Как странно, – думал я, – сижу под лимонным деревом, забрызганным птичьими трелями, на тихой улице бородача Теодора Герцля, где никто, наверное, и слыхом не слыхивал ни об отрогах Ала-Тау, ни о женщине по имени Анна, ни о похотливом Кайербеке с ошпаренными ягодицами; спасаю себя от жары бутылкой «Мэй Эден» и, повинуясь неведомой силе, послушно поворачиваю голову от налитых живительными соками плодов на ветках и от солнца, ликующего в израильском, лишенном даже помарки небе, к вдовьей хате, сложенной из глины вперемешку с соломой, к голой стене, и эта стена, словно ширма, раздвигается от поворота моей головы, рассыпается во прах от первого брошенного на нее взгляда, и в воздухе вдруг зависают не спелые лимоны, не пичуги – сосунки меда, а поблекшая, едва различимая фотография молодого, заложившего нога на ногу мужчины, перепоясанного, как траурной лентой, черной портупеей, который пал смертью храбрых не то в Литве, не то в Латвии, и до моего слуха оттуда, из прошлого, едва тлеющего, словно забытый на обочине костер, доносится скрип колодезного журавля и покачивающейся ржавой бадьи, роем наплывают прежние образы и лики, и я вижу, как в небе над убогими мазанками, над степью, онемевшей от собственной бесконечности, над ближними отрогами Ала-Тау гаснут умаявшиеся за ночь звезды, и вдова Анна Харина, заброшенная судьбой-злодейкой в азиатскую глухомань, вытирает льняным полотенцем упругий росистый живот с розовым пупком, и в зыбком предутреннем свете на ее тугих матовых грудях, похожих на спелые, после дождя, колхозные дыни, бисером сверкают капли, такие же ядреные капли сверкают на крутых бедрах, на длинных крепких ногах и под лопаткой, усыпанной родинками, словно пирог изюмом.

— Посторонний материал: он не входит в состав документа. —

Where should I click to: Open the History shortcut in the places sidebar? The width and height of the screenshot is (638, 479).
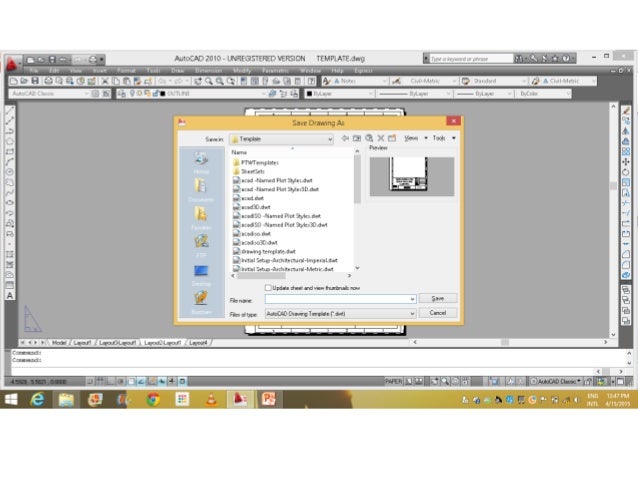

– Чего ты, Женечка, на него шипишь? Пускай подглядывает, – орудуя полотенцем, говорит растерянной квартирантке пунцовая хозяйка и смеется. – И пацану приятно, и бабе. Что за радость цветку, коли никто на него не смотрит? Или ягоде, если никто ее хотя бы взглядом не попробует? Цветочек завянет, а ягодка засохнет. Пускай подглядывает на здоровье.
И снова ха-ха-ха, хи-хи-хи, только еще громче, чем прежде.
Мама сердится и, как всегда при этом, раздувает ноздри. А хозяйка, хоть ей перечь, хоть не перечь, все равно настоит на своем. На то она и хозяйка. Вздумается Хариной нас выгнать на улицу и принять на постой кого-нибудь из Борисова или Ленинграда (а в кишлак приехало аж четыре беженских семьи, и спрос на русскоговорящих хозяев велик, каждому хочется с ними без переводчика договориться) – и выгонит, и примет. Даже всесильный Нурсултан, еще при живом Иване увивавшийся за ней и благоволящий к ней поныне, не остановит ее. Взбредет нашей благодетельнице в голову не только голышом искупаться, а прошвырнуться в таком виде по всему кишлаку – от старого кладбища до развилки на Джувалинск, или, скажем, самовольно переиначить на русский лад тьмутараканские имена беженцев – и тут никто ей не запретит: накинет на плечи полотенце и, крутя голыми бедрами, потопает по проселку, а для каждого басурманина христианское имя в святцах подберет.
– Да вы тут с вашими именами просто пропадете, – искренне опечалилась Харина.
– Имена как имена, – неумело, коверкая русские слова, защищалась мама.
– У вас, в Литве, такие имена, может, и годятся, – убеждала ее хозяйка. – Ноу нас… Зубы сломаешь, пока выговоришь. – Казахские, и те лучше… – не уступала Харина. – Пока не поздно, вас обоих надо переименовать.